* Records to process:
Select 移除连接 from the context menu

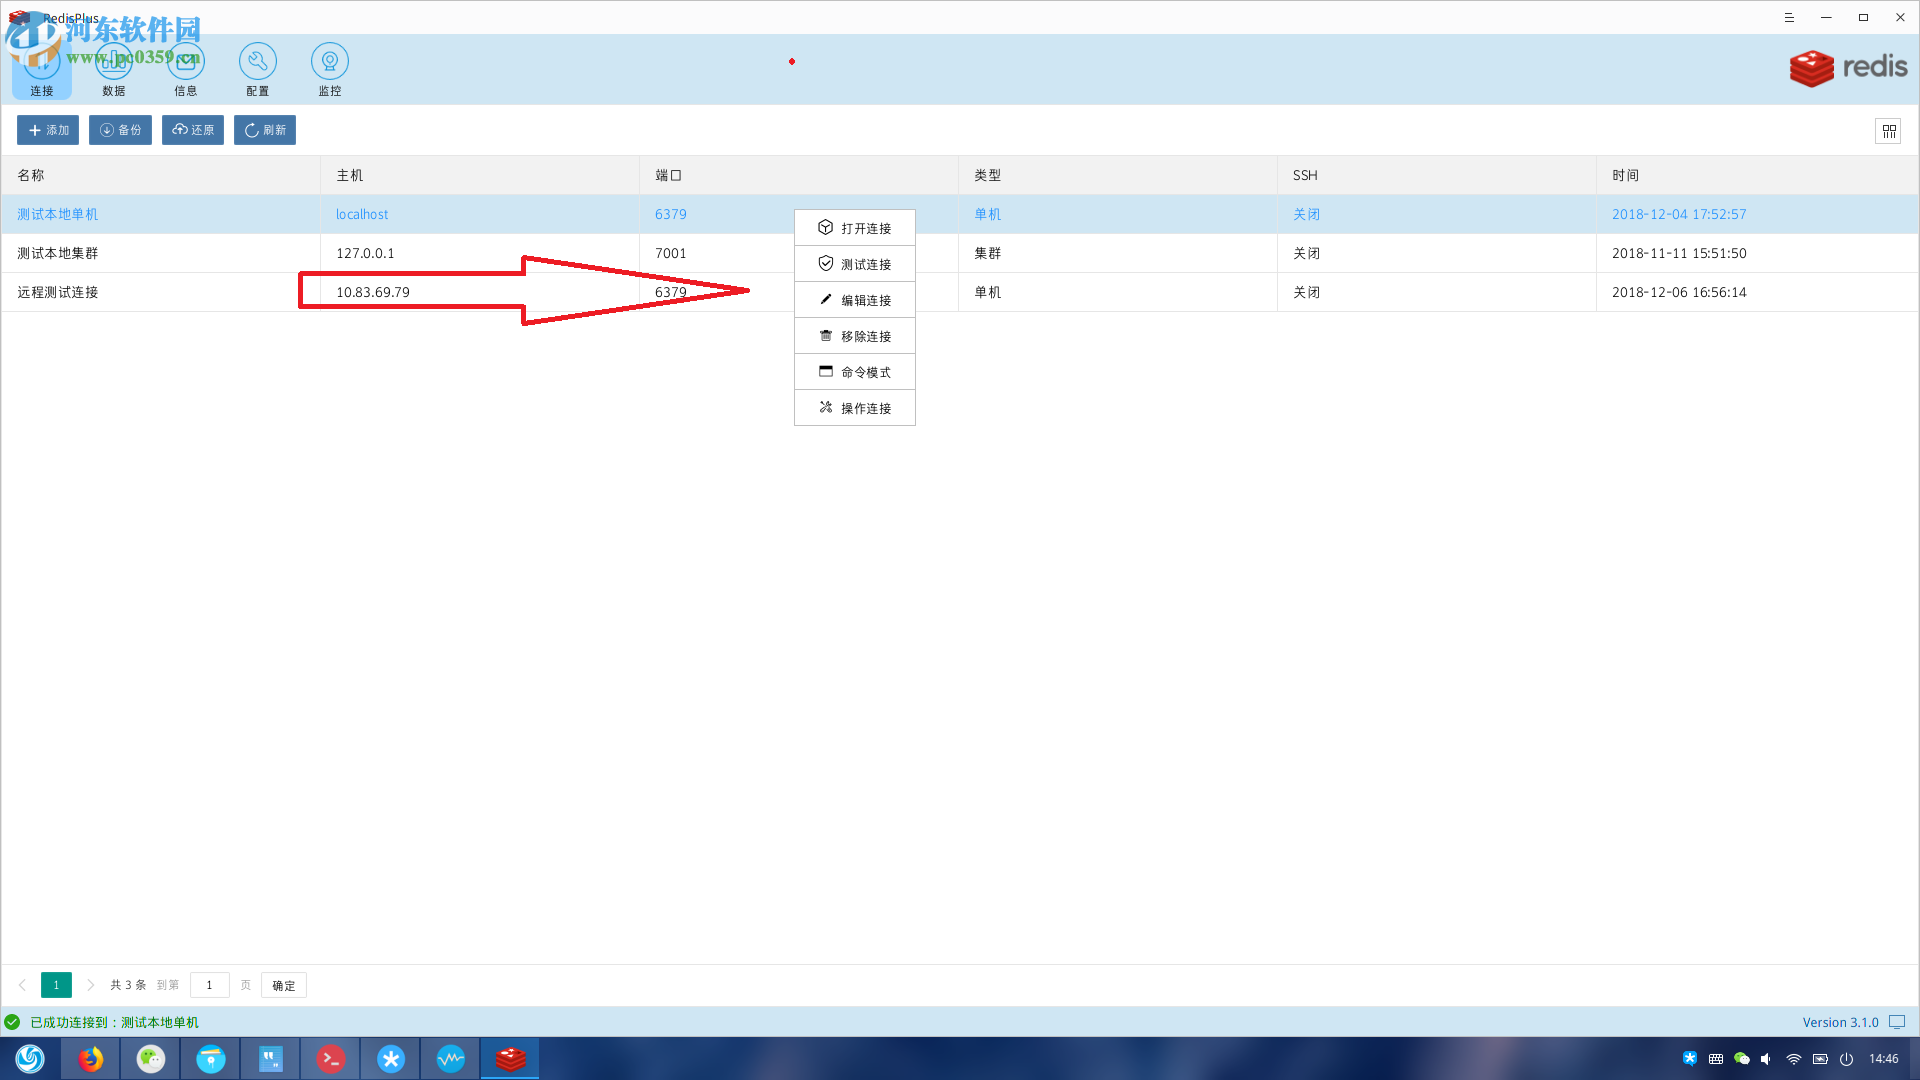pos(855,336)
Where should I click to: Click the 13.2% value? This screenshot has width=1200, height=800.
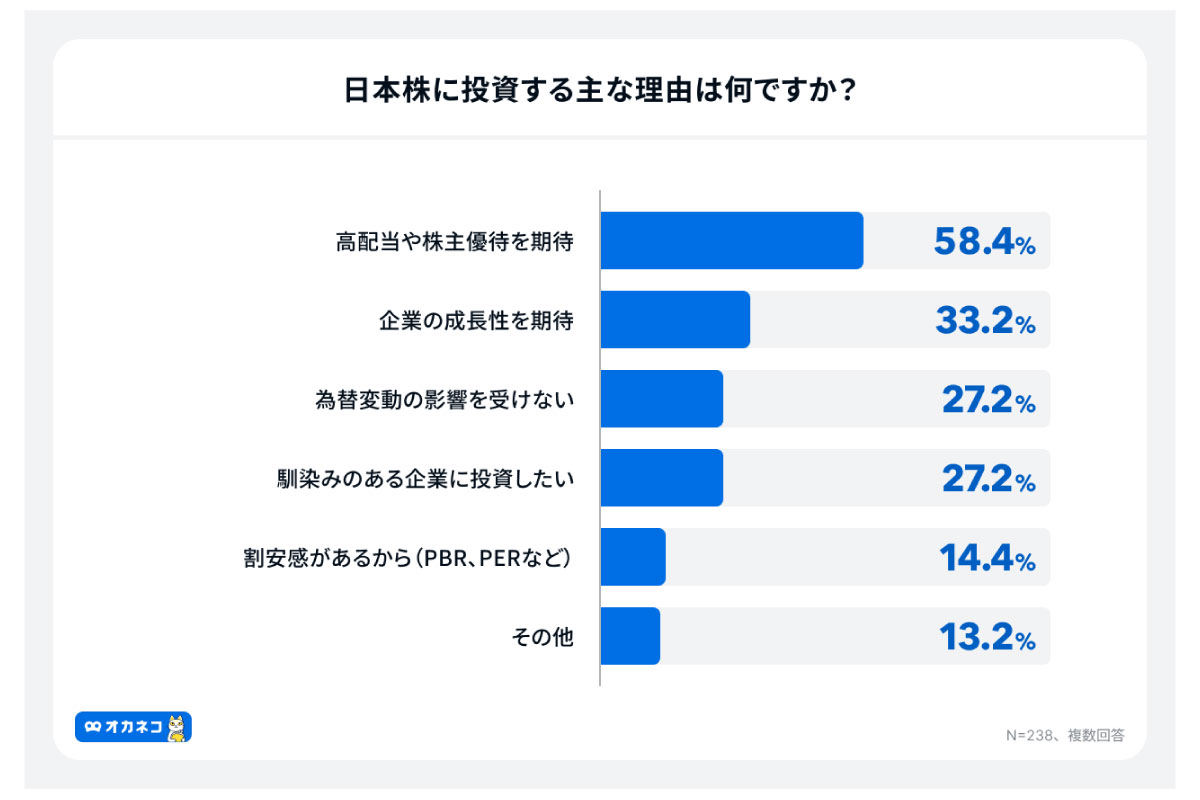(987, 636)
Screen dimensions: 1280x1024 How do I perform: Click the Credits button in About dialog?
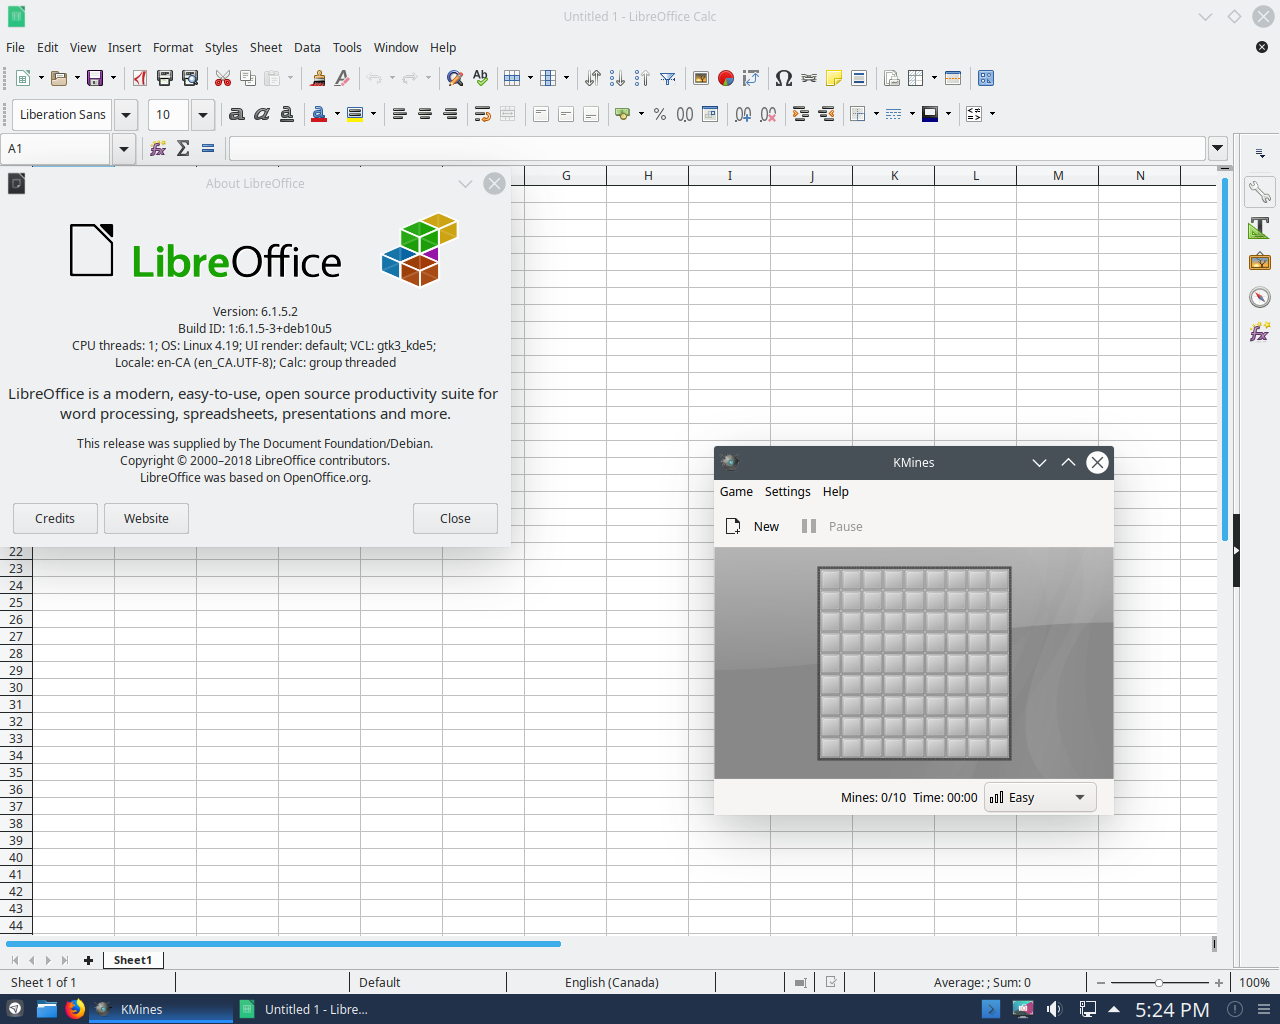coord(55,518)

* Directive: Convert the entries above into a two-column CSV with the header columns "text" and "coordinates", one row per entry, each value in its own quoted field and any line breaks replaced by spaces. Leave the pictures out of the output.

* Task output:
text,coordinates
"Select 移除连接 from the context menu","pos(855,336)"
"Where should I click to: Click the 13.2% value? This screenshot has width=1200, height=800.","(987, 636)"
"Screen dimensions: 1280x1024 How do I perform: Click the Credits button in About dialog?","coord(55,518)"